The Hacker News

Top story

Researcher Drops New Windows Zero-Day PoC Hours After Microsoft Patch Tuesday

Security researcher Chaotic Eclipse (aka Nightmare-Eclipse) has released a new proof-of-concept (PoC) exploit called LegacyHive. It has been described as a Windows User Profile Service arbitrary hive load elevation of privileges vulnerability. The Windows User Profile Service, also referred to as ProfSvc, is a core system component that manages user accounts and environments. "The PoC requires

Jul 15, 2026, 11:07 AMBy info@thehackernews.com (The Hacker News)6 min readcybersecurity
Researcher Drops New Windows Zero-Day PoC Hours After Microsoft Patch Tuesday

Security researcher Chaotic Eclipse (aka Nightmare-Eclipse ) has released a new proof-of-concept (PoC) exploit called LegacyHive. It has been described as a Windows User Profile Service arbitrary hive load elevation of privileges vulnerability.

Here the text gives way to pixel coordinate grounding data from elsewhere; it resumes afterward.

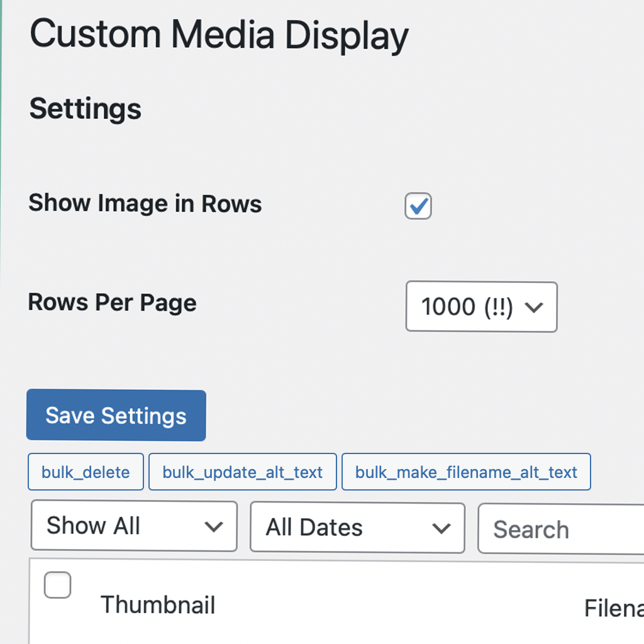The image size is (644, 644).
Task: Trigger bulk_make_filename_alt_text action
Action: coord(466,472)
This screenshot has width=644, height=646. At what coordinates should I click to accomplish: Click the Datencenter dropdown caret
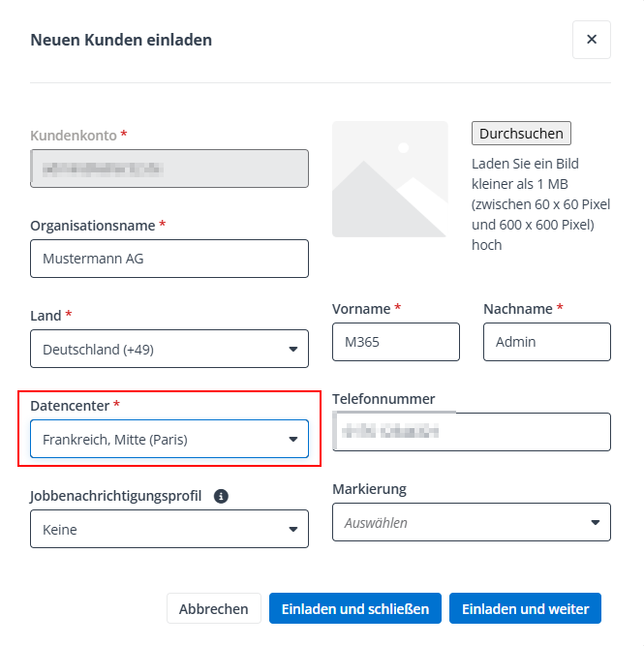click(293, 439)
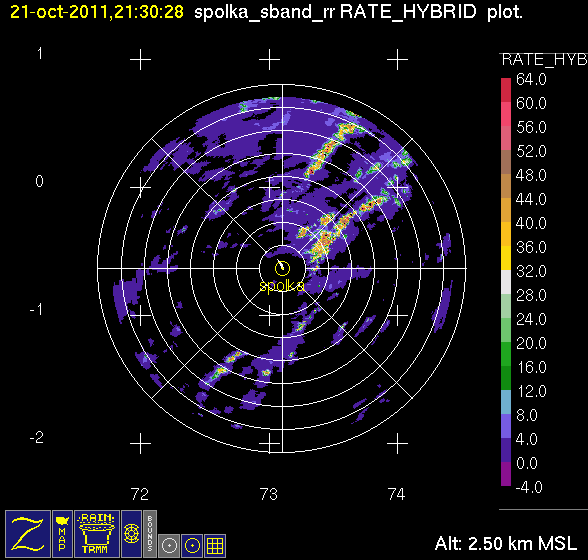Open the MAP overlay icon
Screen dimensions: 588x560
(62, 534)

The Windows User Profile Service, also referred to as ProfSvc, is a core system component that manages user accounts and environments. "The PoC requires another standard user credential and a third username (which can be an administrator account)," Chaotic Eclipse said .

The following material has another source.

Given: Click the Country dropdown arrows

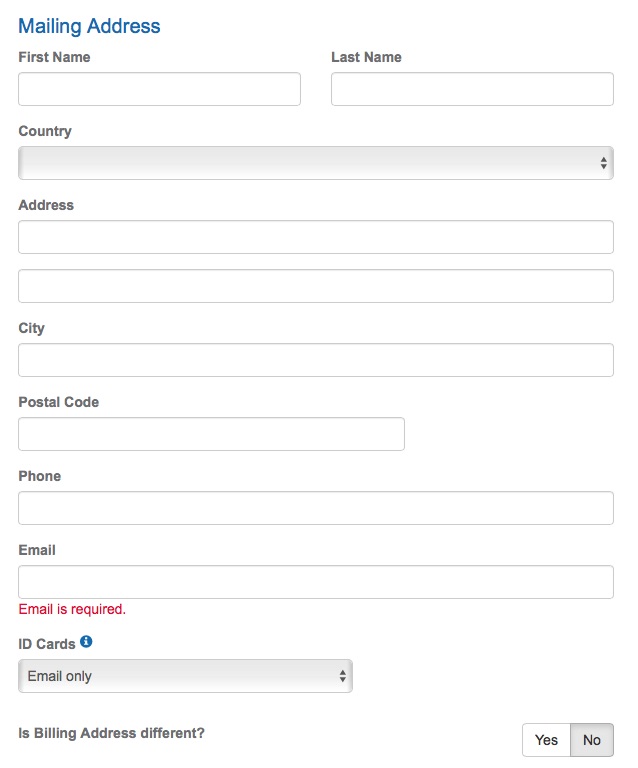Looking at the screenshot, I should click(x=603, y=163).
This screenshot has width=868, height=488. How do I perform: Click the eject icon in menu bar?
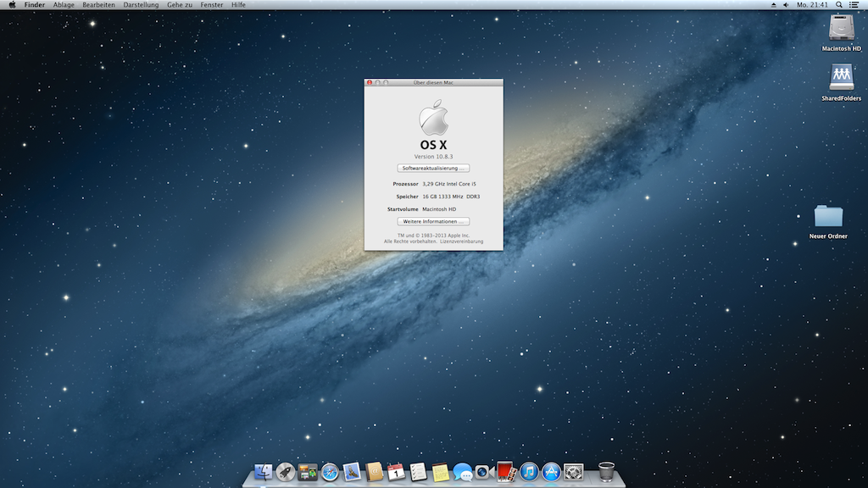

"If the PoC is successful, it will end up mounting the target user hive in the current user classes root." The researcher said the exploit was stripped down to prevent public exploitation, adding the original exploit did not require additional user credentials and was not limited to the "usrclass. dat" hive.

"Any hive could be loaded using this vulnerability, but you would need some brain cells to make the PoC do it," the researcher noted. What makes it notable is that it's functional on all supported desktop and server versions of Windows, including those running the latest July 2026 Patch Tuesday update.

Chaotic Eclipse and Microsoft have been locked in a heated dispute since at least April 2026, with the researcher releasing details of multiple exploits before the Windows maker had a chance to patch them, citing a breakdown in communication.

Three of the vulnerabilities in Microsoft Defender came under active exploitation shortly after public disclosure. Earlier this month, the tech giant released security updates for another Defender vulnerability known as RoguePlanet that was disclosed by the researcher.

However, it emerged that the newly introduced "defense-in-depth updates" to address the flaw can cause Microsoft Defender to leak 8 bytes of data when attempting to open a file in certain scenarios. Microsoft told The Hacker News that it's investigating the new report.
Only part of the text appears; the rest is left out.